Задание: Переведите на английский язык предложение из отрывка о Туринской обители: «В Туринске жизнь незаметно приходила если не в нормальное, то по крайней мере в привычное, обыденное русло.»

Исходный отрывок:
----------
Отцу Зосиме предстояло пережить ещё немало трудностей и беспокойств. Прибыв в Москву, старец и сёстры почти год искали место для новой обители, а найдя его, тщетно пытались придать ей официальный статус: они неизменно получали отказы в организации общежития, ведь старец был дискредитирован в глазах церковных властей107. В Туринске жизнь незаметно приходила если не в нормальное, то по крайней мере в привычное, обыденное русло. В конце 1825 г. новый архиепископ Тобольский Евгений (Казанцев) утвердил монахиню Августу (Василье­ву) начальницей Туринского общежития108. Вскоре этот пост заняла её дочь, которая оставалась настоятельницей обители до середины 1827 г. (см. ниже 9-е письмо монахини Рахили). Её преемницей стала казначея Зинаида. Возможно, это имя в рясофоре одной их ранних учениц старца Зосимы Зиновии Шебалиной (в мантии она носила имя Иларии и с 1839 г. была игуменьей Туринского монастыря). Впрочем, уже в первой половине 1829 г. монастырём управляла монахиня Пульхерия, вызванная архиепископом Евгением из монастыря в Енисейске109. Она и стала первой игуменьей Свято-Николаевского монастыря после того, как практика избрания настоятельниц из сестёр обители была прекращена, и консистория с июля 1829 г. перешла к общепринятой практике административного назначения игумений, в том числе из других монастырей110.
----------
Список:
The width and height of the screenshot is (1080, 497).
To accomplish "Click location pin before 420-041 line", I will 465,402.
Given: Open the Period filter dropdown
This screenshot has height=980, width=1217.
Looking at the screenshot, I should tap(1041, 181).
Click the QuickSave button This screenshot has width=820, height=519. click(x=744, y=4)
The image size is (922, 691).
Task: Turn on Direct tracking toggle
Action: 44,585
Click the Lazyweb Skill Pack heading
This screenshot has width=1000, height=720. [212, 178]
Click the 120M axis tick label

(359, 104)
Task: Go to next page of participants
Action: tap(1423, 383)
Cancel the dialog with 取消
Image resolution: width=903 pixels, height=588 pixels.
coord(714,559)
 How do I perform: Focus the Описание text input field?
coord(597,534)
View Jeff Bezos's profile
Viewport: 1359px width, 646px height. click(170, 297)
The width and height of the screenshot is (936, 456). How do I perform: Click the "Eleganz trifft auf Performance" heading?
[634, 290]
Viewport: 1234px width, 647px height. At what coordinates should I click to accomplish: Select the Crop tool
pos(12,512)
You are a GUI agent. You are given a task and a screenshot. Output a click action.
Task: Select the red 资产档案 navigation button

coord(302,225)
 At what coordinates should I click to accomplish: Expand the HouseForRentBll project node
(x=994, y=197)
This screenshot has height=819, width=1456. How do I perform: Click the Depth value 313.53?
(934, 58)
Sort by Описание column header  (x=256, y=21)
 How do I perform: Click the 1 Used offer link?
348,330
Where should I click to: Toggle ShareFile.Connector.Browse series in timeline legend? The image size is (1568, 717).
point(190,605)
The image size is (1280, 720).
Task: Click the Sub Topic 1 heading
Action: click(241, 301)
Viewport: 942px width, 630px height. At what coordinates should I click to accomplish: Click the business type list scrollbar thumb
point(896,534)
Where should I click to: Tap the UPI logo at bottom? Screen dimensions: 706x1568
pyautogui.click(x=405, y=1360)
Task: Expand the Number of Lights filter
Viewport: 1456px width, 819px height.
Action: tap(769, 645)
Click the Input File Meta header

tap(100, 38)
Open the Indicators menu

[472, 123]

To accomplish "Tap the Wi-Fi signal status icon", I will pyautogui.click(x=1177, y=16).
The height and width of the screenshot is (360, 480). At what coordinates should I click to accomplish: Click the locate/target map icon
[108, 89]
----------
Ответ: In Turinsk, life was quietly settling, if not into a normal course, then at least into a familiar, everyday one.